We stayed there until just before 2am, then hit the streets again to find stop #2.  Amazingly, the streets were actually more busy when we came out of Club Funky Funky.  I don’t think Korean people ever sleep – they definitely party hard on the weekends.  We moseyed over to Club OI, which was one of the most amazing places I’ve ever seen.  When we got off the elevator we were greeted by a huge pile of plastic bags, which we were told are used to store our shoes.  For any Star Wars fan, this place was like walking into the Mos Eisley cantina – Dave and I both said this at the exact same time.  (http://starwars.wikia.com/wiki/Chalmun’s_Cantina)  We walked up a narrow white stucco staircase which opened into the main section of the bar.  Wow, I was speechless.  Here are some images of OI – http://forum.seoulsounds.com/viewtopic.php?t=396 – these do the place justice much more than I can with words.  We grabbed a drink and sat down at one of the private alcoves, where we talked about movies, music and all kinds of stuff until about 3:45am.  I couldn’t believe I was still awake, and I didn’t feel all that tired! 

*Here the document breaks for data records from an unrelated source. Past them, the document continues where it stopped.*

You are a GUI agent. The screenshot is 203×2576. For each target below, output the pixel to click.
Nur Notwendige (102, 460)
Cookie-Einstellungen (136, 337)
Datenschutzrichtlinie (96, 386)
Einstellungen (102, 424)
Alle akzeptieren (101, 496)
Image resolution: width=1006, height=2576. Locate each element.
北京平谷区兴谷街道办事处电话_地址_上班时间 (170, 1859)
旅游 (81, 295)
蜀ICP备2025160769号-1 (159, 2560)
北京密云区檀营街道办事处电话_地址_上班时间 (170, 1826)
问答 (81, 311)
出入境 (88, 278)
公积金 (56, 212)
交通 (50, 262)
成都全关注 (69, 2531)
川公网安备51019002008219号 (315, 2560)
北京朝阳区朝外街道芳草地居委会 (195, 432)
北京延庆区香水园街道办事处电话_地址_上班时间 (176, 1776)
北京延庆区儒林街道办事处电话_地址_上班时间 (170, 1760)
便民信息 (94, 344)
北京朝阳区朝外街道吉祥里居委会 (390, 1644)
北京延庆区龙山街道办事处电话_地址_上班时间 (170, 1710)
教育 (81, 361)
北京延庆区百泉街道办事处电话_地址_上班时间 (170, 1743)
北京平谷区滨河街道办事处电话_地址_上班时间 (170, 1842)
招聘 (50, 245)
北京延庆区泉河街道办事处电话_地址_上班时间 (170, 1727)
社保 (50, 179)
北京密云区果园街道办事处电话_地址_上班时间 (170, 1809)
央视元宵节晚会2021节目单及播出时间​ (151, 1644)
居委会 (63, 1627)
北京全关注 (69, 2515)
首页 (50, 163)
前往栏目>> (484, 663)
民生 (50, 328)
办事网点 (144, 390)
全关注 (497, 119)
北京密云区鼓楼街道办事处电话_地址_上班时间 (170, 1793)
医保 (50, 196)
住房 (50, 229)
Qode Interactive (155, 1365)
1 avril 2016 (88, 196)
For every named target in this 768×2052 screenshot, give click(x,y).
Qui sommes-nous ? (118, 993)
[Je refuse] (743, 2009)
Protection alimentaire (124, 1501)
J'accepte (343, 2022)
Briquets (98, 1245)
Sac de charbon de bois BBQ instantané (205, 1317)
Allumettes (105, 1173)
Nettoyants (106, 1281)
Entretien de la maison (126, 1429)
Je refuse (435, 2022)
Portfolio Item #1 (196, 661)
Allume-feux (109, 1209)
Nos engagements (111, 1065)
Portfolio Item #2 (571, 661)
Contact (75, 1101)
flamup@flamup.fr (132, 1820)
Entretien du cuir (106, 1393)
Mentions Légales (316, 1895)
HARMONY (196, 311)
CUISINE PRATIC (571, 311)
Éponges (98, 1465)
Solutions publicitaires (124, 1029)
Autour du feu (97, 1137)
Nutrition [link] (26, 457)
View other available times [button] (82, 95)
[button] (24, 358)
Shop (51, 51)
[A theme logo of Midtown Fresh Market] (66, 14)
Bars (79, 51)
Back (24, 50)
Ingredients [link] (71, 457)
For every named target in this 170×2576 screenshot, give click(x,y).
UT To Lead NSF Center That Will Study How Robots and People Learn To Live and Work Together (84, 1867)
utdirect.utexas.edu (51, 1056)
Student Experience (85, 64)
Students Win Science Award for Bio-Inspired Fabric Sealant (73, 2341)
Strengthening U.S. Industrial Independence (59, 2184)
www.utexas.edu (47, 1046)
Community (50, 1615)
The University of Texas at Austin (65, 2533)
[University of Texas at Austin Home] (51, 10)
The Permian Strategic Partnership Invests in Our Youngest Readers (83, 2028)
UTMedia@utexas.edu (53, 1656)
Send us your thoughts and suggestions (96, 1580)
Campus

We decided to keep going, and moved on to location #3.  By the time we left it was close to 4am, so we decided to forgo an expensive cab ride home and just wait until the subways started running again at 5:30am.  I know, the thought process sounds utterly ridiculous now, but it really made sense at the time.  We walked over to a restaurant called Ooyeaooyea, where we ordered a pitcher of Cass (one of the local brews), and some food for the boys.  At this point we hadn’t eaten since 10pm the night before, so it was kind of like having a very early breakfast.  Dave dubbed this meal “Brinner” – a combination of breakfast and dinner.  The restaurant was so busy it was unbelievable – people were ordering bottle after bottle of soju like their night had just begun.  We hung around and chatted until about 5:20am, then decided to trek back up to the subway station for the ride home. 

One of the funniest moments of the night happened on the subway ride home.  It’s very common to see people fully asleep or somewhere halfway between awake and asleep on the subways in Seoul.  When we got on the subway at 5:30am about half the people were asleep throughout our car.  Nothing unusual there.  But then, just before our stop, one guy sitting across from us stirred a little in his sleep, then did a full face plant into the floor in front of him.  The craziest thing is that he didn’t even wake up – in fact, he stretched out on the floor and continued sleeping!  The people who were awake were all laughing and pointing, but still no signs of wakefulness from the guy on the floor.  An old guy walked over to him and smacked him HARD on the back, and it took four blows before the guy regained some form of consciousness.  At the next stop he wandered off….and everyone on the subway was still laughing.  By far one of the strangest things I’ve seen so far in Korea.

By the time we got off the subway it was almost 6:30am, and it was light out – we had just spent the last 10 hours with Sean!  We walked home in a bit of a daze, and I collapsed in bed just before 7:00am.  Dave wasn’t tired, so he decided to stay up for a bit, but I was beyond exhausted.  I think I’ve pulled an all-nighter maybe once or twice in my life, and that was to study for an exam, not to bar-hop.  This was a totally new experience for me, and it was pretty amazing.  I had a great time, but I don’t plan on doing it again any time soon!


1 Comment

  1. Cai said,

    Way 2 go u guys!! Very interesting stuff, particularly like the references to explain things. The Soju sounds wicked, so much protocol involved in the pouring etc! Ridiculously cheap too, one would have to be careful!! Never leave home without your camera! I’m very interested in your cuisine experiences too, the food looks so good!
    Hope you’ve recovered from the all-nighter!! Cheers!